**Problem details:**
From the entries below, report how many lines contain the string "ribbon". Give only that number.

---- Exercise data

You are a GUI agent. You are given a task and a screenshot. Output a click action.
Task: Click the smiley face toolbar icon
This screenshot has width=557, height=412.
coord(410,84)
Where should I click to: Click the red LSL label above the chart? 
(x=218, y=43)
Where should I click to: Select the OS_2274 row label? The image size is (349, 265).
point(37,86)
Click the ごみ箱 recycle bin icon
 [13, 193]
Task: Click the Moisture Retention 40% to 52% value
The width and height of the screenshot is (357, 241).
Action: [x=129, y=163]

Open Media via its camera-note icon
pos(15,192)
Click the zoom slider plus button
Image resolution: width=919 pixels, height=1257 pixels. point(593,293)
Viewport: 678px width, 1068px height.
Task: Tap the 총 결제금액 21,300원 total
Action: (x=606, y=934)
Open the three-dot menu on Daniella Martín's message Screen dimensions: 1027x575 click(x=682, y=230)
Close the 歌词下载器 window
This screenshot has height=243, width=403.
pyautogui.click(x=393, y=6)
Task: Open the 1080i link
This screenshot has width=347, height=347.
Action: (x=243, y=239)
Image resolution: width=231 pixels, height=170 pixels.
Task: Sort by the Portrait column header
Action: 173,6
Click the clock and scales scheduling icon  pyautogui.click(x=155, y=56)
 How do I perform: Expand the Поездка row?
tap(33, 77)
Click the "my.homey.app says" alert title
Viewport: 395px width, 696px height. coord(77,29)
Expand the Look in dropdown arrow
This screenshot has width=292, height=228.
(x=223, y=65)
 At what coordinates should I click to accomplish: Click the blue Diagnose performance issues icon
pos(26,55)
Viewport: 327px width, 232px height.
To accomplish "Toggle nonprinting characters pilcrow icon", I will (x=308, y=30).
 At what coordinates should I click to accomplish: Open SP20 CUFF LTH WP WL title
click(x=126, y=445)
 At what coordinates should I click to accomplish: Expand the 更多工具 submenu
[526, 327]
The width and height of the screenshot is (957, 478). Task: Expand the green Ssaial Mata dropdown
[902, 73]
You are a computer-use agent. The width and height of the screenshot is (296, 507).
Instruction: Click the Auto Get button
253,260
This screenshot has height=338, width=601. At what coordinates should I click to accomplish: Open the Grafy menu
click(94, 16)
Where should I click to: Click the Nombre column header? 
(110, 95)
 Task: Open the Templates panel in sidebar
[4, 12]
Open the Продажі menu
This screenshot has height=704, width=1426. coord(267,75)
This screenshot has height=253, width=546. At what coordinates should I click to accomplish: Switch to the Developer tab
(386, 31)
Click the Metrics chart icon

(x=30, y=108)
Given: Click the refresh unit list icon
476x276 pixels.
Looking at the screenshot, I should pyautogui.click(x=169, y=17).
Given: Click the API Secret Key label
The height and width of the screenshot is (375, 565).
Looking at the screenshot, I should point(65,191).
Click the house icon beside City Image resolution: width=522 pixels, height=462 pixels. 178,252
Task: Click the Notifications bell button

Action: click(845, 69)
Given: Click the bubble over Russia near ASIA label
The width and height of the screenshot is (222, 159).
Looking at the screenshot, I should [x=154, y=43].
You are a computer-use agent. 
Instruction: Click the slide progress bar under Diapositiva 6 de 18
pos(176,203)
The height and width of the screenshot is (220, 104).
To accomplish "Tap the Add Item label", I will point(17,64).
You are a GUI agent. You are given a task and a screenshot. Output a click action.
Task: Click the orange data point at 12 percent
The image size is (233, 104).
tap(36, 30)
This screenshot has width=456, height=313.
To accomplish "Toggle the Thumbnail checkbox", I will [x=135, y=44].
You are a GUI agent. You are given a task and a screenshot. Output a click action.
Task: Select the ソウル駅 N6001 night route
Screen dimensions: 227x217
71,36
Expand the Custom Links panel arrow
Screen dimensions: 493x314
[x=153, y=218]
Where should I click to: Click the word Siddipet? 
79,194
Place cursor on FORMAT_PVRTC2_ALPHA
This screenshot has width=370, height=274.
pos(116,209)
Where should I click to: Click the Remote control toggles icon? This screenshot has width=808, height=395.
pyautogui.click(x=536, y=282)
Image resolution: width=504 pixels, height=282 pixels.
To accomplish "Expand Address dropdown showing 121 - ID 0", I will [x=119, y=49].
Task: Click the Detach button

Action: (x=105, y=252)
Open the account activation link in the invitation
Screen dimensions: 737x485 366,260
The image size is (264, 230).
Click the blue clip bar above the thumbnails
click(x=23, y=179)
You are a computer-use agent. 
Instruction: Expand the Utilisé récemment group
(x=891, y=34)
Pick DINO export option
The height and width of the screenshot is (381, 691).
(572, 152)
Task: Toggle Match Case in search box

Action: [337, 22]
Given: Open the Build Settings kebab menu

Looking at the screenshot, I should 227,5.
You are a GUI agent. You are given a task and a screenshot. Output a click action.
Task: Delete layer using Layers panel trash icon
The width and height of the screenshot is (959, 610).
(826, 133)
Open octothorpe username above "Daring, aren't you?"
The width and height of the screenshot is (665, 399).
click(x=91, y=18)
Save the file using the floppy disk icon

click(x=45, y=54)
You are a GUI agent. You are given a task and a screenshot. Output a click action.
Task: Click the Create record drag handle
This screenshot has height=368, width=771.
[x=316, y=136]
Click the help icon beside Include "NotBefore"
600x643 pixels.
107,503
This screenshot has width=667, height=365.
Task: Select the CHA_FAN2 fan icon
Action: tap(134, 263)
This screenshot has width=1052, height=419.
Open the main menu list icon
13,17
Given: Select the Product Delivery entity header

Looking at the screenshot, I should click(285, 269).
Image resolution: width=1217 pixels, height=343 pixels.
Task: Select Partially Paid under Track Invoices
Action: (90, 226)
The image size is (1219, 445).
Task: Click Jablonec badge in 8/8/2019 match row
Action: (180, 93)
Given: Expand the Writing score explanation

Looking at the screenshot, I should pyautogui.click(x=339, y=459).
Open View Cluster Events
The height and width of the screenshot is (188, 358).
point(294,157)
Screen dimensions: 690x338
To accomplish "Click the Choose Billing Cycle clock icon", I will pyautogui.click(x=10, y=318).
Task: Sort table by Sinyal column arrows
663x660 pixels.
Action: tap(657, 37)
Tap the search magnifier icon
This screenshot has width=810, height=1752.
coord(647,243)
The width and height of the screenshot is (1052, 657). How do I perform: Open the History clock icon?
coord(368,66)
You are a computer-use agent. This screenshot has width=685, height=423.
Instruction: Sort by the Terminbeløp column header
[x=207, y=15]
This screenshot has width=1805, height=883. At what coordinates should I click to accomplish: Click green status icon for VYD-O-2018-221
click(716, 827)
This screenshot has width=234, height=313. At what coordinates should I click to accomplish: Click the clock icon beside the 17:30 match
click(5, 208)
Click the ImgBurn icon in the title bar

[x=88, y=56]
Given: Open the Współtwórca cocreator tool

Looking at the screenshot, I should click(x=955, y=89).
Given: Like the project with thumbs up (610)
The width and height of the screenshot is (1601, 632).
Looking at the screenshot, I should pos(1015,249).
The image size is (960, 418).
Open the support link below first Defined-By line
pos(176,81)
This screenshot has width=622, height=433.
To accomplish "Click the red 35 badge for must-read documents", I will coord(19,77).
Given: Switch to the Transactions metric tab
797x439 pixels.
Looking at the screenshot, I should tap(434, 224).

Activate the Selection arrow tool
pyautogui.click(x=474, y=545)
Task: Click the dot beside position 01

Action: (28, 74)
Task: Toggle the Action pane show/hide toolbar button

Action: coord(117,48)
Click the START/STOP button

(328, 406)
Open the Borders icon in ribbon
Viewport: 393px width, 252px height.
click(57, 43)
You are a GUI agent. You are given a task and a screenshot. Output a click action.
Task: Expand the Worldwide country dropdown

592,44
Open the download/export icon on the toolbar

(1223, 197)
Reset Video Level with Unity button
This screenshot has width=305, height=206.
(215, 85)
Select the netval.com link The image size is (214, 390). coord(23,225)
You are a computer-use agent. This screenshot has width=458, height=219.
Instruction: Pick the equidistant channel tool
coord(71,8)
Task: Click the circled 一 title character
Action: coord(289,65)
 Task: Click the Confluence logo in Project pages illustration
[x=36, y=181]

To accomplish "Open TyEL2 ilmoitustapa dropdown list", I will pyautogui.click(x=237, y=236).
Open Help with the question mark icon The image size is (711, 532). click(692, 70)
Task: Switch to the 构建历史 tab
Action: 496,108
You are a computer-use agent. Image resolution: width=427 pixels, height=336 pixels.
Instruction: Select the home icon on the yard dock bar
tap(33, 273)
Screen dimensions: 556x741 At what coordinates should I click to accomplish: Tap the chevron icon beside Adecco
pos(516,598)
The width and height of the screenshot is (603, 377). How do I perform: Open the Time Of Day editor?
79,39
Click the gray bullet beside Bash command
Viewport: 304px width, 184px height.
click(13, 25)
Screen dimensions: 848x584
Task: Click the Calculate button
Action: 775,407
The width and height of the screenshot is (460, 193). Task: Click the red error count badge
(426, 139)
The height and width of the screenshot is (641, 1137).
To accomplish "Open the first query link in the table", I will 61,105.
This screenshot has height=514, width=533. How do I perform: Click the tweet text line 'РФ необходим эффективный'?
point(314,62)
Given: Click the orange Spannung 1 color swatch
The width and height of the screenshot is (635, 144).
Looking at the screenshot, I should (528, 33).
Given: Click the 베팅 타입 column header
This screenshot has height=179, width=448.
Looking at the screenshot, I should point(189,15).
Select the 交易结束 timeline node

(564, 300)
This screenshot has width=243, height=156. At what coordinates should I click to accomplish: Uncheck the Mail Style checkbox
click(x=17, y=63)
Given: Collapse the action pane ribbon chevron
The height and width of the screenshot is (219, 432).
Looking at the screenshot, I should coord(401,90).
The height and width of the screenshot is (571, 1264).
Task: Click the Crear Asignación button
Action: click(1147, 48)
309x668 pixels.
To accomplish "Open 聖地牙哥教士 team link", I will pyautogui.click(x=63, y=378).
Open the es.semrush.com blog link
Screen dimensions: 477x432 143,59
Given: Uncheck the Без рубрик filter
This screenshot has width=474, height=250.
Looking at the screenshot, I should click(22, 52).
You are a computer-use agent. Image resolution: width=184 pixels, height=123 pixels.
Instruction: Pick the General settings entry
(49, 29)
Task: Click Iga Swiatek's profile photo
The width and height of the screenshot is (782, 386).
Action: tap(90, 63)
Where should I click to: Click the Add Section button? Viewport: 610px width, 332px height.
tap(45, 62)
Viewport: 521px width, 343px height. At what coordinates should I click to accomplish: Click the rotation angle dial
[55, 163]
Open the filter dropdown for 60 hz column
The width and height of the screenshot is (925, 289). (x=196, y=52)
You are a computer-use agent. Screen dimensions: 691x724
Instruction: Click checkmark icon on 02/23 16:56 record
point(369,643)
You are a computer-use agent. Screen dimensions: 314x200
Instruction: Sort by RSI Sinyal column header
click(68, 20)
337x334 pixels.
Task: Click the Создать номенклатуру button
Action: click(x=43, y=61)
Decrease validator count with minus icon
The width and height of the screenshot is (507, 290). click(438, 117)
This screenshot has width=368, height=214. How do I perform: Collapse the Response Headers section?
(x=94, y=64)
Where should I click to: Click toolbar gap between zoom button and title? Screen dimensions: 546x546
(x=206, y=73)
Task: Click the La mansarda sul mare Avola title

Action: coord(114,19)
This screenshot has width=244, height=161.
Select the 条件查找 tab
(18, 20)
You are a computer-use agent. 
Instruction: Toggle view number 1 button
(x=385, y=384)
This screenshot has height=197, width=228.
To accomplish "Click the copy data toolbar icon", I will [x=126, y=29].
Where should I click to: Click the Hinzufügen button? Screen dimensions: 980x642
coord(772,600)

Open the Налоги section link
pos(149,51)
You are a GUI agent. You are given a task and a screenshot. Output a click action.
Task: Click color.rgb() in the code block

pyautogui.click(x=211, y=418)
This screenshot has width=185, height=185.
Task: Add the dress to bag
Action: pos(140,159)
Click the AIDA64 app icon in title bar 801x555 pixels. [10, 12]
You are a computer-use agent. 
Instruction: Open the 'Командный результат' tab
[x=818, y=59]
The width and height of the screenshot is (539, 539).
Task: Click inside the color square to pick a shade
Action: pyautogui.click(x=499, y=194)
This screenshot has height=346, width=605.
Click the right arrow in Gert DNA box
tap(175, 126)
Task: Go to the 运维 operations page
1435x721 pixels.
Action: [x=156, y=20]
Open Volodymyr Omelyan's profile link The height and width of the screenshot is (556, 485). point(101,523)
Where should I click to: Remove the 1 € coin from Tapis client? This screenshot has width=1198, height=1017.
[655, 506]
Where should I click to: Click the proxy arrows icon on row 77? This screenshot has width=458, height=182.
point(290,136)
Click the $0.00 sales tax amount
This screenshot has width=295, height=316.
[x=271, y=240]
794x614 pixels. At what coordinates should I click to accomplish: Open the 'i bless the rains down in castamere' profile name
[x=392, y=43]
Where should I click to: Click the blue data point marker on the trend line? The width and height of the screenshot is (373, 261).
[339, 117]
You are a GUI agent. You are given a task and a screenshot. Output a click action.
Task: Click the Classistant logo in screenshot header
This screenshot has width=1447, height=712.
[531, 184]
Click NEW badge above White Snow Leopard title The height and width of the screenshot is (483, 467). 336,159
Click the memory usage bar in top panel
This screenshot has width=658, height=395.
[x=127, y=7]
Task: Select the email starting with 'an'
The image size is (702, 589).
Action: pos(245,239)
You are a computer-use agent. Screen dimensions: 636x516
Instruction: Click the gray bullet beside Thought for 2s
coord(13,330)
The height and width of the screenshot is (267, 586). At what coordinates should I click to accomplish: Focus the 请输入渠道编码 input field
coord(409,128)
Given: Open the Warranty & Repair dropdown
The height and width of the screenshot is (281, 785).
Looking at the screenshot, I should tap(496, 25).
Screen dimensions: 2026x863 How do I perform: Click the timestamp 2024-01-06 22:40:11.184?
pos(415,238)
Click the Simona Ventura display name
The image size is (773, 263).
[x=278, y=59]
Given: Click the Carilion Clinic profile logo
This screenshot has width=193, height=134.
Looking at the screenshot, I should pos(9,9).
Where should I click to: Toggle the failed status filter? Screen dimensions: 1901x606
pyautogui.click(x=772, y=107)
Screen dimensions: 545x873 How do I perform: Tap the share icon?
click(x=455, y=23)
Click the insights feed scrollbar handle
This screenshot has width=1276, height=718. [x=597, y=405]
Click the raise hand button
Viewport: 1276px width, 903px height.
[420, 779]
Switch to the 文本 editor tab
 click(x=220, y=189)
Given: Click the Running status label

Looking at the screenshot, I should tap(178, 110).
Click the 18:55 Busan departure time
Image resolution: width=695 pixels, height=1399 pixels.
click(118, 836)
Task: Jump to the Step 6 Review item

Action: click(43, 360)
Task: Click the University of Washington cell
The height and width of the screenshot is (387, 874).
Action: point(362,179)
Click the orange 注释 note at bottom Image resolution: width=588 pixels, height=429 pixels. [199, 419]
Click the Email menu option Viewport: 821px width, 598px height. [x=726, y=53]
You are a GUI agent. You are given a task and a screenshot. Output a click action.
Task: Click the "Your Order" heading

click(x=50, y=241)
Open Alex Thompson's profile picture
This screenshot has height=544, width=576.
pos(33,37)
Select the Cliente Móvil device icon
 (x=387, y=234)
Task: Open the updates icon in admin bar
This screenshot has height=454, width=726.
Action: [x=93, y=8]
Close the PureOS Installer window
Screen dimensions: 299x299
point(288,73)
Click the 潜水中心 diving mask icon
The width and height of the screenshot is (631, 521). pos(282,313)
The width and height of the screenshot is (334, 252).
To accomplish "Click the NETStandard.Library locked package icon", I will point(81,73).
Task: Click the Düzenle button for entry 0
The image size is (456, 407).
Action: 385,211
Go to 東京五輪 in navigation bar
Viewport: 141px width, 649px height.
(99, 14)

--------

**Answer section:**
2